8 So Israel saw Joseph's sons and prepared to bless them, but just then, his Divine inspiration left him. He understood that this meant that they were not worthy of being blessed, and therefore asked Joseph, "Who are these sons of yours, whom I thought I knew so well? Why are they unworthy of my blessing? Is it perhaps because they were born and raised in this country, which is infamous for its lechery?"16 In fact, God withdrew Jacob's inspiration on account of the unworthy descendants that would descend from Joseph's sons—King Yehu17 and his sons from Manasseh, and King Yeravam18 and Achav19 from Ephraim—but Jacob did not know that his Divine inspiration was withdrawn for this reason.20

9 In order to prove that his sons were worthy of Jacob's blessing, Joseph replied to his father, "Precisely because the Egyptians are notoriously lecherous, I went out of my way to ensure that the integrity of my marriage be beyond reproach by following the norms dictated in the Torah, even though we have not yet been formally required to do so, and even going beyond them. Specifically, I had my marriage contract written out, as the Torah requires, and I also had a document written attesting to my engagement, even though the Torah does not require this." Joseph then proceeded to produce these documents. He continued, "So you see, they are my sons, whom I made sure God gave me in accordance with His highest standards of marital integrity, even though they were born in this licentious country. Thus, they are truly worthy of your blessing."21 Joseph then prayed to God to once again grant Jacob the inspiration to bless them, which He did. So Jacob said, "If you would, bring them to me so that I may bless them."

Second Reading 10 Israel's eyesight was impaired due to old age and he could not see, so Joseph brought his sons near him and positioned them between Jacob's knees. Jacob kissed them and embraced them.

11 Israel said to Joseph, "I dared not even hope to see your face, yet now God has even shown me your children."

12 Joseph then withdrew them from between his father's knees in order to later position them to Jacob's right and left so he could place his hands on their heads and bless them. Joseph stepped back from his father and prostrated himself toward him, with his face to the ground.

13 Joseph then took them both—Ephraim with his right hand, to stand at Israel's left, and Manasseh with his left hand, to stand at Israel's right—and brought them close to him. Since Manasseh was the firstborn, he deserved the primary blessing, which Jacob would convey through his right hand.

14 Israel extended his right hand and rested it on Ephraim's head, even though he was the younger son, and rested his left hand on Manasseh's head. He crossed his hands deliberately, even though he knew that Manasseh was the firstborn.
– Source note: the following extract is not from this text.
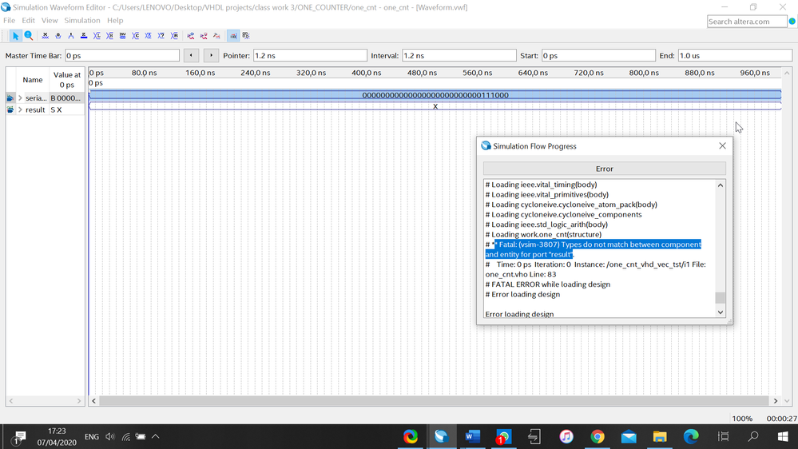Screen dimensions: 798x449
Task: Apply Forcing Low (0) toolbar icon
Action: [58, 36]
15 He blessed Joseph and said, "May God, before whom my fathers Abraham and Isaac walked, the God who has been my shepherd from my earliest days until this day,

16 and has always sent me the angel who delivers me from all harm, bless the lads. May they bear my name, together with the names of my fathers Abraham and Isaac, and may they propagate like fish—who propagate without danger of incurring the evil eye22 because they are hidden from sight underwater—among humanity on earth."

Third Reading 17 When Joseph saw that his father had placed his right hand on the head of Ephraim, he was displeased, so he lifted his father's hand in order to move it from the head of Ephraim on to the head of Manasseh.
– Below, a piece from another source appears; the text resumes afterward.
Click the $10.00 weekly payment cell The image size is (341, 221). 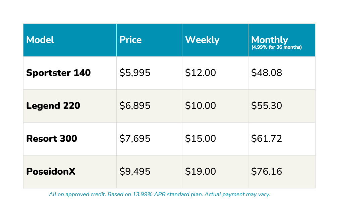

18 And Joseph said to his father, "Not so, my father, for this is the firstborn; place your right hand on his head."

19 His father declined and said, "I know, my son, I know that he is the firstborn. He, too, will become a nation, and he, too, will rise to greatness through his descendants—specifically Gideon, who will win a military victory even though greatly outnumbered.23 But his younger brother will be greater than he, for his descendant Joshua will lead our people in their conquest of the Promised Land and instruct them in the teachings of the Torah, and the renown of his same descendant, Joshua, will spread and fill all the world's nations when he makes the sun stand still."24

20 On that day, he blessed them and said, "With your names shall the Israelites invoke God's blessings on their sons, saying to them, 'May God make you like Ephraim and Manasseh,' " mentioning Ephraim's name before that of Manasseh. By having mentioned Ephraim first, Jacob gave him precedence over Manasseh in all tribal enumerations25 and in the tribal marching order.26

21 Israel then said to Joseph, "I am about to die, but God will be with you, and He will bring you back to the land of your fathers.
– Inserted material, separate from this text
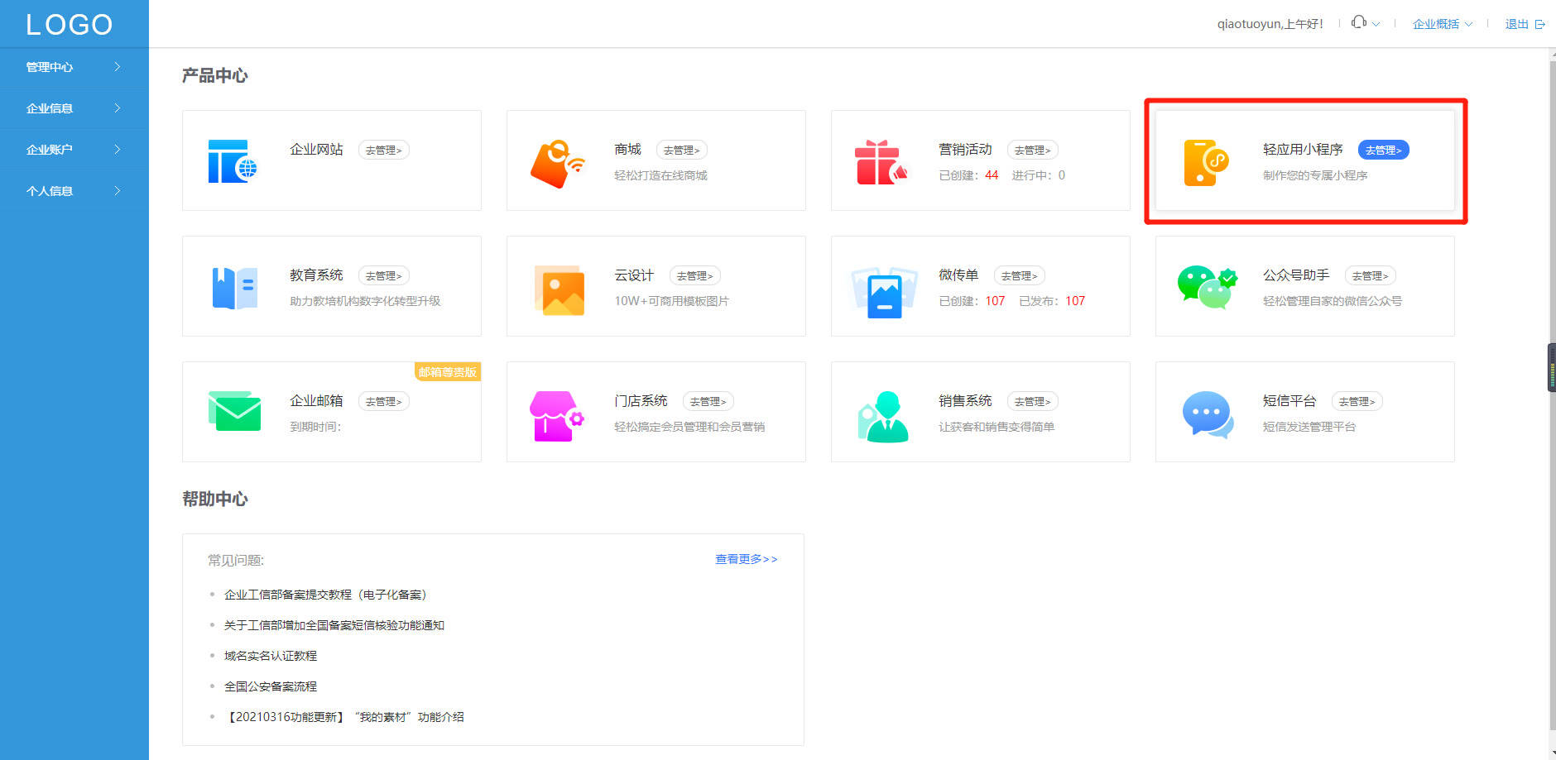
Task: Open the customer service headset dropdown
Action: click(1365, 23)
22 Moreover, in consideration for your efforts in burying me, I am giving you, too, a specially designated burial place, in the city of Shechem27this land inheritance being one portion over and beyond what you will receive on an equal par with your brothers—which I conquered from the Amorites with my sword and bow."28

Jacob Blesses His Sons

Fourth Reading 49:1 Jacob foresaw that the final Redemption would only occur thousands of years in the future, delayed by the misdeeds of the intervening generations. He thought that if he would tell his sons about this, it would encourage them to urge their progeny to refrain from misbehavior and to augment their performance of good and positive deeds in order to hasten the Redemption. After all, Jacob had seen firsthand how a negative decree could be shortened when he ended the foreordained seven years of famine after only two years. He was not worried that his sons would become disheartened upon hearing that the Redemption was millennia off; he knew them to be righteous and strong of character, and was therefore confident that they would use this knowledge constructively and keep it to themselves in case their progeny would not be able to cope with it.29 Jacob therefore then called for his others sons and said, "Assemble yourselves, and I will tell you what will befall you at the End of Days." But God did not want Jacob to divulge this information, so He withdrew it from him.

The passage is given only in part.